O tema da Alienação Parental (AP) deve ser tratado de acordo com a alta complexidade que ele merece em vez do modo banal com o qual vem sendo utilizado, normalmente nas situações de litígio familiar como instrumento de acusação de um genitor contra o outro. Em vez de guiarmo-nos pela lógica binária e maniqueísta que frequentemente conduzem as disputas judiciais de família, pretendo inicialmente demonstrar o panorama sócio histórico de seu surgimento para em seguida recorrer a outros aportes teóricos, em particular a psicanálise, que colocam em xeque certas aproximações indevidas entre o direito e os saberes psi. De antemão deixo claro, portanto, meu posicionamento com base nos cerca de vinte anos de atuação como psicólogo do Tribunal de Justiça do Rio de Janeiro. A saber: faz-se necessária a interlocução com o campo do direito desde que sejam preservadas as profundas diferenças conceituais, como poderíamos encontrar, por exemplo, a propósito do que seja verdade ou sujeito para o direito, de um lado e de outro lado, para a psicanálise ou, se preferirem, para boa parte da psicologia. Para ficar num só exemplo, o sujeito do Direito e o Sujeito do desejo não são idênticos, quando não contraditórios.

A grande dificuldade em abordar o tema da AP é o modo como a discussão é capturada por relatos pessoais, em geral, marcados por grande sofrimento cujos contornos são invariavelmente dramáticos. Não se trata de sermos insensíveis à dor psíquica de pais, mães, avós e avôs que são afastados de filhos ou netos, tampouco a de crianças e adolescentes convencidos a repudiá-los. Não há como negar que, entre tantos casos que chegam às Varas de Família, haja crianças e adolescentes realmente afastados de familiares por ódio e ressentimento de seus guardiões. Sem dúvida central, em situações assim caberia ao Estado protegê-los em face do forte risco de prejuízo emocional em que se encontram. Contudo, a recusa da criança em relação ao pai ou à mãe é multifatorial, não devendo ser prontamente associada a uma suposta manipulação da pessoa de sua referência. Não podemos fugir à máxima de que cada caso é um caso e, assim, os tribunais não podem prescindir de suas equipes técnicas, incluído o psicólogo. Donde lamento que os concursos públicos estejam ficando cada vez mais rarefeitos.

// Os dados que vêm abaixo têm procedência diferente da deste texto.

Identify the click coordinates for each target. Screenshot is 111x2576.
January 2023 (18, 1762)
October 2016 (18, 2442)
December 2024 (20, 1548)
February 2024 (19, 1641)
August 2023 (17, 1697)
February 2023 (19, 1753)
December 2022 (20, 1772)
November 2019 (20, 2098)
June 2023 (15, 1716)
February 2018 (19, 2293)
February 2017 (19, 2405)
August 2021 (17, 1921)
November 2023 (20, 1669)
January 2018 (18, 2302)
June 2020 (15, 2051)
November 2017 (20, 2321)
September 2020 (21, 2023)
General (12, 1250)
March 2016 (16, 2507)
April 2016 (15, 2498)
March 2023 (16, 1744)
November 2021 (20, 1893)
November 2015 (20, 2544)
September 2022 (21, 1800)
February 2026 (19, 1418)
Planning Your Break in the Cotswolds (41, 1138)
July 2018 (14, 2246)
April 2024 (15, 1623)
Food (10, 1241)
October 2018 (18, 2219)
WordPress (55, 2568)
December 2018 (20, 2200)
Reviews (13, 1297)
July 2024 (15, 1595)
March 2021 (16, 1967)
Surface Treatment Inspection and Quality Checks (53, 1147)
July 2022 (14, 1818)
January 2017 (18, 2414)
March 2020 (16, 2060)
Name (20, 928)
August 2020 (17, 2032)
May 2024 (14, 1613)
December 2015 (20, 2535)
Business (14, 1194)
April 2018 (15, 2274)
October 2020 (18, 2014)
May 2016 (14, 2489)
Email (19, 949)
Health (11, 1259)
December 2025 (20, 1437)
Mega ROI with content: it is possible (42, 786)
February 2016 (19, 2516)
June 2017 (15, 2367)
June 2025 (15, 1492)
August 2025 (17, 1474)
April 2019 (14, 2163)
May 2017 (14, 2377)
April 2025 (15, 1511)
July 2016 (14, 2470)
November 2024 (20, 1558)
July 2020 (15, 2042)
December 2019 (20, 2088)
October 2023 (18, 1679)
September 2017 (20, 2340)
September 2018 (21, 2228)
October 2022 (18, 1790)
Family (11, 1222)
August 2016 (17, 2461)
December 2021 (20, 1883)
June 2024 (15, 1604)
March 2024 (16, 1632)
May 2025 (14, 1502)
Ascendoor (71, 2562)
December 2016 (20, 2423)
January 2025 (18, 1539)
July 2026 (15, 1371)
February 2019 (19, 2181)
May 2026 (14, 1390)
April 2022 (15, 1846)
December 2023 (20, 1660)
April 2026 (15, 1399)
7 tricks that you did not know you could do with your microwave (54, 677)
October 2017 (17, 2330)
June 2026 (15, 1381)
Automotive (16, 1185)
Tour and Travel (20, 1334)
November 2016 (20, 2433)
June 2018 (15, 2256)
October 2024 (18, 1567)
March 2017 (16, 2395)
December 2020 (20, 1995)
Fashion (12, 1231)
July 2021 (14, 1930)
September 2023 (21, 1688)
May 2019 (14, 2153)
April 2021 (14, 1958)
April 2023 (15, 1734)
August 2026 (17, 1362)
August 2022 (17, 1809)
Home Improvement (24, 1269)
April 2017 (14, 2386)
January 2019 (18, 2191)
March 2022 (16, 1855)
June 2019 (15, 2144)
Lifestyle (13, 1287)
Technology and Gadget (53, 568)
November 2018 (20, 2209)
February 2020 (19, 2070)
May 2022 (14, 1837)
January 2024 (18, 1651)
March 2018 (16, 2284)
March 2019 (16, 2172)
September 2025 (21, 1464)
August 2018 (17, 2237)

Há confusões conceituais entre AP e síndrome de alienação parental (SAP), tendo sido aquela divulgada no Brasil como sinônimo desta última, desconsiderando as diferenças de Gardner em relação a outros autores. Contudo, pretendo me deter no conceito de SAP tal como proposto por Gardner na tentativa de buscar as condições de surgimento de suas ideias cujo prestígio meteórico foi o suficiente para modificar leis em diversos países, produzir conhecimento entre diversos campos do saber, extrair supostas verdades através das formas jurídicas e, por fim, produzir subjetividades.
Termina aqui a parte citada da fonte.